Most of the wheat raised was either hauled to Storm Lake or Vail, these points being the nearest railroad points. Sometimes he would haul a load of wheat to the Ida Grove water mill, exchanging it for flour, shorts and bran. These trips were made annually and some times twice a year. The mail came to Sac City from Newell on the mail route and stage. Generally one would bring the mail for all the other neighbors.
Like others, the Meyer family killed considerable wild game for part of their meat supply. Deer were frequently seen and many wild wolves were in the country, but they did not do much damage.
Mr. Meyer raised and fed many Aberdeen Angus cattle and after many years had built up a fine herd, as well as the buildings to accommodate the stock. Two of the sons still living on the old homestead, continue in the stock business, and ship a number of fancy cattle to the markets every year.
Back in 1874-75-76, grasshoppers bothered more or less generally coming from the northwest and when ready to leave, went southeast. After the hoppers had left a wheat field the ground would be thickly sprinkled with wheat, as if it had just been seeded. Nothing escaped, the pests taking any kind of crops. Mr. Meyer tells of a neighbor that thought he would save his onions and covered them with straw. When the hoppers had departed and the onion bed was uncovered, they were all gone.
These hoppers were not like the native hoppers of this country. They were of a different color, were built different and were called "Wanderer Grasshopper". After 1876 no more visited this country to do any harm to crops at least.

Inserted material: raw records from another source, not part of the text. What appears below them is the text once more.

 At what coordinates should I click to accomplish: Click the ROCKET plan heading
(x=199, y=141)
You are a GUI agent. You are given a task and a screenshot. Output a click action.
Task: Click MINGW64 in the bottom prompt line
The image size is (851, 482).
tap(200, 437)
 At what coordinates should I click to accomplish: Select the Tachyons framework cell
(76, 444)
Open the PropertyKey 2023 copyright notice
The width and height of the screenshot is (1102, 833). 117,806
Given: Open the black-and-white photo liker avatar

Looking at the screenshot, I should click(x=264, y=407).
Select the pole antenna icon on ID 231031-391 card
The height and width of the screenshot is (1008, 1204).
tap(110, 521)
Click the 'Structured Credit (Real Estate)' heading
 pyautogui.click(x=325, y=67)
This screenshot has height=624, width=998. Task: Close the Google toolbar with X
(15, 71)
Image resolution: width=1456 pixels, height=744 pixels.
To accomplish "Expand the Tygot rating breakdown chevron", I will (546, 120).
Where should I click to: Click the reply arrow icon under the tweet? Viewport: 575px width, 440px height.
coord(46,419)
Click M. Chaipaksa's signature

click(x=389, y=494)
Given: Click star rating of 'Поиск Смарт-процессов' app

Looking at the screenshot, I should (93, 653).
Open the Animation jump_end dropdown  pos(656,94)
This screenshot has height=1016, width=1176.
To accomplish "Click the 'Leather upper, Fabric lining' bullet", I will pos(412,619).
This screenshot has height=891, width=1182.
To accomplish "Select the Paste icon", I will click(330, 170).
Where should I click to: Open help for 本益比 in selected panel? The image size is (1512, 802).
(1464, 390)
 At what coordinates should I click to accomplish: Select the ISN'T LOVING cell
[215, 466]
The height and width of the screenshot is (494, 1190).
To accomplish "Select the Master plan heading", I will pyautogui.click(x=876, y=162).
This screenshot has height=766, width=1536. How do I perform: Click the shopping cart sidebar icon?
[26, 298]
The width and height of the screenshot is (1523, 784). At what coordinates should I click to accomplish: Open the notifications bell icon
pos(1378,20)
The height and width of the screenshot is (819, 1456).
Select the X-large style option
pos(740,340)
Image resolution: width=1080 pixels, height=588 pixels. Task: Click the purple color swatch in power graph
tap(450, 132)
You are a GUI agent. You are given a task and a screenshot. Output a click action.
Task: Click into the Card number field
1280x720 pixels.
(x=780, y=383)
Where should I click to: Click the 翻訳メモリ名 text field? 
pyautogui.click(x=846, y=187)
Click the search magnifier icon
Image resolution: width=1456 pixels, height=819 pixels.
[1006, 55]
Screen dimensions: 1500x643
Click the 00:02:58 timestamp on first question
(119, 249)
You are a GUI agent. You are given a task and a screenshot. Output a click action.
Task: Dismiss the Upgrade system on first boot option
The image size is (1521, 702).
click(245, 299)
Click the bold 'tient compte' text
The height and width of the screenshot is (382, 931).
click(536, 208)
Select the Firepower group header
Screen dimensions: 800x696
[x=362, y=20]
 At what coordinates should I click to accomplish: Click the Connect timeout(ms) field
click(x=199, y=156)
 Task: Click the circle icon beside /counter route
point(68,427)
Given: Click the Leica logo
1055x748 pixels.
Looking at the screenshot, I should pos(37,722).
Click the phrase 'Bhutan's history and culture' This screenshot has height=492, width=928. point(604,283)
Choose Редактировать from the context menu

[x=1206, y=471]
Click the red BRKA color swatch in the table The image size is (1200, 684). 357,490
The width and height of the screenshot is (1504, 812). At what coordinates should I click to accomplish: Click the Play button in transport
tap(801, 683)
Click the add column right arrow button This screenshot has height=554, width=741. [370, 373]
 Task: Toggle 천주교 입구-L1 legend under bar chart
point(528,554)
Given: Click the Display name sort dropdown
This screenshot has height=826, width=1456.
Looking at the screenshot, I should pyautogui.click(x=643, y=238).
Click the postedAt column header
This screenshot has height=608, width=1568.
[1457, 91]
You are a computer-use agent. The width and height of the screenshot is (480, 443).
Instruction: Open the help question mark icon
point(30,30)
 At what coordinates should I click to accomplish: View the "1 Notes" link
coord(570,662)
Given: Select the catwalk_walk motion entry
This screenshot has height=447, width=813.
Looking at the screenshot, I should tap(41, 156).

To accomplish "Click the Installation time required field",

At the first harvest a McCormick reaper was used to cut the grain, and after it was cut, men would follow up and bind it. Next came the Marsh Harvester. On this machine two men did the binding and rode on the binder. Later the modern self binder came into use, binding the grain with wire. Wire for binding grain was not very popular, as cattle eating the straw sometimes would swallow the wire and bad results would follow--sometimes killing the stock.
Mr. Meyer is now living with his second wife, who is a very early resident of Sac county, coming to Cook township with her parents when a girl of 14 years. She has one brother, John Halling, of Cook township, and another brother, H. P. Halling of Storm Lake.
Mr. Meyers' children are doing fine and his grandchildren are a great comfort to him. His sons, John and Henry Meyer, have remained on the old homestead of 400 acres. George Meyer, another son, resides on his farm in Clinton township. One of the daughters, Mrs. Katherine Kolbe, resides in the same township, and has a good home. Mrs. Mary Schulte, another daughter, resides seven miles southwest of Sac City.
On the first day of January Mr. Meyer was 86 years old, and his friends see him every day on the streets or at the depot, seeing what is going on among the railroad boys.
Mr. and Mrs. Meyer had the misfortune a couple years ago to lose $14,000 of good old money by a bank failure.